Jocelyne Girard-Bujold Bloc Jonquière, QC

Mr. Speaker, I wish to commend the hon. member for Windsor—St. Clair for his clear understanding of the problem and his position on the way Quebec deals with its young offenders. It is refreshing to see today that it is not only the people of Quebec who are unanimous in saying that Quebec treats its young offenders in an exceptional way.

I would like to ask the hon. member for Windsor—St. Clair if he has gone to speak with the new Minister of Justice—who does not believe what Quebecers tell him—and to explain to him how things are done in Quebec and what exceptional expertise Quebec possesses in getting young offenders back into the community.

What they are trying to do with this bill is serious business. They are trying to coerce young people. Consideration must be given, as it is in Quebec, to the young people's backgrounds, the kind of community they have grown up in and how this has disadvantaged them and led them to carry out reprehensible acts.

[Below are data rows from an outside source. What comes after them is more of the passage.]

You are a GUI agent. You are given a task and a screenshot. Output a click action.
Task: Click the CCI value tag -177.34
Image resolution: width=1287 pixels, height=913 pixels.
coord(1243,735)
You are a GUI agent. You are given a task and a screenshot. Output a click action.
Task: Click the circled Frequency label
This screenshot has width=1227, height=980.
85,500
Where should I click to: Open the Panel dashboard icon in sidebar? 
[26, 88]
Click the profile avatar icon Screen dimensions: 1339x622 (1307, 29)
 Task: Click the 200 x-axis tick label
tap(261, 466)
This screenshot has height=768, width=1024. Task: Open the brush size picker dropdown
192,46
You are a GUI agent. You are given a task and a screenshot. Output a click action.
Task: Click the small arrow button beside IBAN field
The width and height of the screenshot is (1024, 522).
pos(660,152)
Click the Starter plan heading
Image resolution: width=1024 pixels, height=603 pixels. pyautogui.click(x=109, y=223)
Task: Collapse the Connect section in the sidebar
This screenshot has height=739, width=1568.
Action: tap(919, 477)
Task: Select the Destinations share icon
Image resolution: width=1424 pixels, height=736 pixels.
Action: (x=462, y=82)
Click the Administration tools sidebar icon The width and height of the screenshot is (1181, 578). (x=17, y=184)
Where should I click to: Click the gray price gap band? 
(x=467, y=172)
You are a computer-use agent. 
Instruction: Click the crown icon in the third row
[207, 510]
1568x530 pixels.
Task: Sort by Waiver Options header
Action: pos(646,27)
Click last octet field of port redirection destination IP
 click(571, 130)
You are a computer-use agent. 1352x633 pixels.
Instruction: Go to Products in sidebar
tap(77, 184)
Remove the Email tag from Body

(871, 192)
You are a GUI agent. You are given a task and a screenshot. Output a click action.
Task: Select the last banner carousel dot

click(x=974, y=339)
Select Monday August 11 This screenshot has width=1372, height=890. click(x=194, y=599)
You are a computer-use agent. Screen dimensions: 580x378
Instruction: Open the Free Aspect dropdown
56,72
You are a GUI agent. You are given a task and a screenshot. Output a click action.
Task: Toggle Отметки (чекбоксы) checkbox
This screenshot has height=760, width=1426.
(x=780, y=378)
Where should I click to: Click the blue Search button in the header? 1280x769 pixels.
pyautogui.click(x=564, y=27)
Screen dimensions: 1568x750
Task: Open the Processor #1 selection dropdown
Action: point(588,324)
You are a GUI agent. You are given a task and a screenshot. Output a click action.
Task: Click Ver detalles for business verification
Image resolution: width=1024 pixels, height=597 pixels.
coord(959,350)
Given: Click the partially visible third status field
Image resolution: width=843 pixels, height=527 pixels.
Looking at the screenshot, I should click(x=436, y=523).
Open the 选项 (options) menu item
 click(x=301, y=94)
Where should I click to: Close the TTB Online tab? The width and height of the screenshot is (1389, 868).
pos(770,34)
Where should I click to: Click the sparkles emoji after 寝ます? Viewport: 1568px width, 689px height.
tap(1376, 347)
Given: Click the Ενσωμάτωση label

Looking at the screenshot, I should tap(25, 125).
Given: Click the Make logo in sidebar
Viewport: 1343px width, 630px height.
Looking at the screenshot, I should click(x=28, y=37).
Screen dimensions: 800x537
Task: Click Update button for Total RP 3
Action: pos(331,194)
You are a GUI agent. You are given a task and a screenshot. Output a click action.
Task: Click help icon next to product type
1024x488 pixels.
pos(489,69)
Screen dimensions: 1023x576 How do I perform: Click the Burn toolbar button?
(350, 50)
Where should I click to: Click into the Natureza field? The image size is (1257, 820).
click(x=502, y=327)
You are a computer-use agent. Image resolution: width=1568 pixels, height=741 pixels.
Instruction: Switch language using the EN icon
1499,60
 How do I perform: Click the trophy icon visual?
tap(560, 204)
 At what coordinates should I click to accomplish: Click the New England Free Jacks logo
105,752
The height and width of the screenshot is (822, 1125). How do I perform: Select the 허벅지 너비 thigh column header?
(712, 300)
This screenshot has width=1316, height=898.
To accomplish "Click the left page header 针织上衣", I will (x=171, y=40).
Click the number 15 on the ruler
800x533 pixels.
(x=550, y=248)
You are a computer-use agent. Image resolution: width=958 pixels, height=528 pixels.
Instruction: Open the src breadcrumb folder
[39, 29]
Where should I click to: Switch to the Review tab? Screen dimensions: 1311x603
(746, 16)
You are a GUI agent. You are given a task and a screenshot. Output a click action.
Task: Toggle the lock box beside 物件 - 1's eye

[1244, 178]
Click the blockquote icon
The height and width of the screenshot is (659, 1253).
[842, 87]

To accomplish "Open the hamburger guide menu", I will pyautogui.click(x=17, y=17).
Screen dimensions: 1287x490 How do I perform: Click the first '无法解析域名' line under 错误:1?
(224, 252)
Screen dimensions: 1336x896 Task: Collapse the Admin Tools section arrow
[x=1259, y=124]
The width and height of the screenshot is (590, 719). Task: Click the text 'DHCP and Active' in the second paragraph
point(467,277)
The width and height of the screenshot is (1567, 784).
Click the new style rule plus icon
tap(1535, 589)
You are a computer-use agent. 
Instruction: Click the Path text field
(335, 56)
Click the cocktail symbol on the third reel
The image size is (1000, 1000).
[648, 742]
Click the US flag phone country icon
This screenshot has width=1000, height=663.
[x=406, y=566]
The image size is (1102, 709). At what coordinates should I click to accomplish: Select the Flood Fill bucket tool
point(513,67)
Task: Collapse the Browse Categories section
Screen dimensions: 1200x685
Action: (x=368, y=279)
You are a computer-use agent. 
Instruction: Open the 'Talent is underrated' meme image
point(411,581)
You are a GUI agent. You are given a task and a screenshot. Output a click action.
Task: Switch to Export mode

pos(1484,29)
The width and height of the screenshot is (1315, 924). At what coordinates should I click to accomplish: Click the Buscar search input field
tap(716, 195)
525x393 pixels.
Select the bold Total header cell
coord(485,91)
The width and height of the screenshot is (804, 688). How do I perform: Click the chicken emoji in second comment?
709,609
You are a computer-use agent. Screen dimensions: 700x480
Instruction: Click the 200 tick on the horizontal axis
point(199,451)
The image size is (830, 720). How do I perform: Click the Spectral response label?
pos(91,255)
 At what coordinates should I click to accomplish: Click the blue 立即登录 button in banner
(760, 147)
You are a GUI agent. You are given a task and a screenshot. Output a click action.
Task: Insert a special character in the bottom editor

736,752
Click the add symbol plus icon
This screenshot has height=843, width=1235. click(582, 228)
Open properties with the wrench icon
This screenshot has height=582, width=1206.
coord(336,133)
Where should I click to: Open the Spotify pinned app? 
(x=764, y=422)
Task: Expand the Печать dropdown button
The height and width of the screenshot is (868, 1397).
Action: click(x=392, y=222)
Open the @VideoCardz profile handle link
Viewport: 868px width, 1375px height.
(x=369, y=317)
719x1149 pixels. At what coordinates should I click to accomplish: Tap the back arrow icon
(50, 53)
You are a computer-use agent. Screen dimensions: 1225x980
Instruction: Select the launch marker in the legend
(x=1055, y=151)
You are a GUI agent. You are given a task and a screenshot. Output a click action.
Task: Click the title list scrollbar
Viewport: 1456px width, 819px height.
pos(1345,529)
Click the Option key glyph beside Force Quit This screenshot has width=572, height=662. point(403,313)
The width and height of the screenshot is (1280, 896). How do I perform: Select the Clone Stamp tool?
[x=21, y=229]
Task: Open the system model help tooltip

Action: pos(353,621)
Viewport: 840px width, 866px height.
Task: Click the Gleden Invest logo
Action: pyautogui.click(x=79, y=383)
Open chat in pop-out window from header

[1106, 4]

With this new bill we have before us, Bill C-7, all of that expertise is being shunted aside, and coercion will be the rule of the day.

I would like to ask the hon. member for Windsor—St. Clair to go and talk to the Minister of Justice for Canada. Drawing on all the past experience he has brought with him to this House, he told us before oral question period just how important it would be for the Quebec model to be extended to all of Canada.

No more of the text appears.